_Extracted text_.

In college I really discovered literature (I was a science/sports geek in high school). One of my majors was essentially a Great Books program, which means we read works from the Western canon. I love the classics. But here is the stuff that moved me from college: Kitchen by Banana Yoshimoto, A Passage to India by E.M. Forester, Arcardia by Tom Stoppard, The Unbearable Lightness of Being by Kundera, Goethe's Sorrows of Young Werther, Pope's Essay on Man, The Collected Stories of Flannery O'Connor and, of course, Shakespeare. There are others, but I'll spare you.

It has only been since I started to teach high school English that I began to seriously read like a writer. When I had to teach reading/writing/story concepts to 9th graders, I had to be able to analyze a story so that its mechanics were visible to my students (without destroying the magic, which gets dicey). Books/Authors that have moved me in this era include: Blindness by Saramago (really, a favorite), anything by Margaret Atwood or Louse Erdrich, Toni Morrison, Ian McEwan and Alice Munro among others. Most recently I finished Gaddis's Carpenter's Gothic and I am slightly obsessed. Oh, I can't leave out The Vagina Monologues, which I produced/directed for three years. I swear I can quote that text like a good Christian can quote the bible.

So the few authors I have mentioned thus far have shaped and informed my literary tastes and views. I suppose the most interesting thing I can contribute is what has come as a great surprise to me: One of the most significant influences on my creative writing is. . . . nonfiction. I never had the time for it, until the past few years. Now I realize that it greatly contributes to my understanding of the world: society and history etc. and thus informs my fictional worlds. Books I would say are must reads for this purpose: The Tipping Point and the many New Yorker articles of Malcom Gladwell; Fast Food Nation by Schlosser; Savage Inequalities by Kozol; and of course The New York Times. Read the paper.

This is far from complete, but it is a little glimpse into my reading history and writing future.

_Data extract_.
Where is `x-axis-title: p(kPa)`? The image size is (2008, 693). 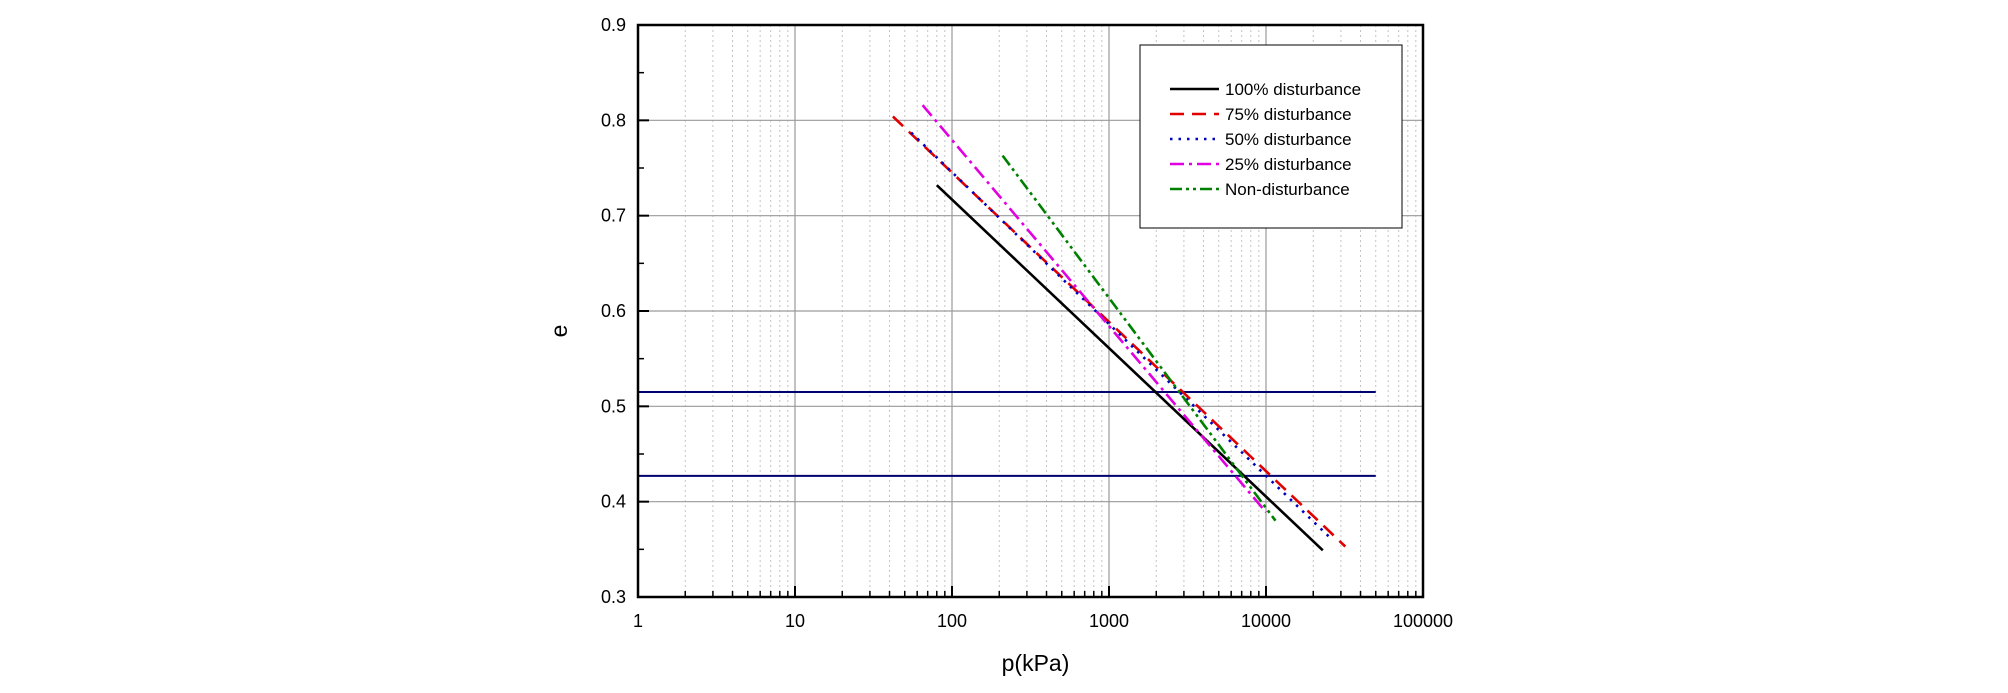
x-axis-title: p(kPa) is located at coordinates (1036, 663).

_Task objective_.
In the reading-history text, answer these:
1. Which work did the writer produce and direct, and for how many years?
2. Students of what grade did the writer have to teach reading, writing and story concepts to?
3. Which newspaper does the writer list among the must-read nonfiction?

_Written response_.
1. The Vagina Monologues, for three years.
2. 9th graders.
3. The New York Times.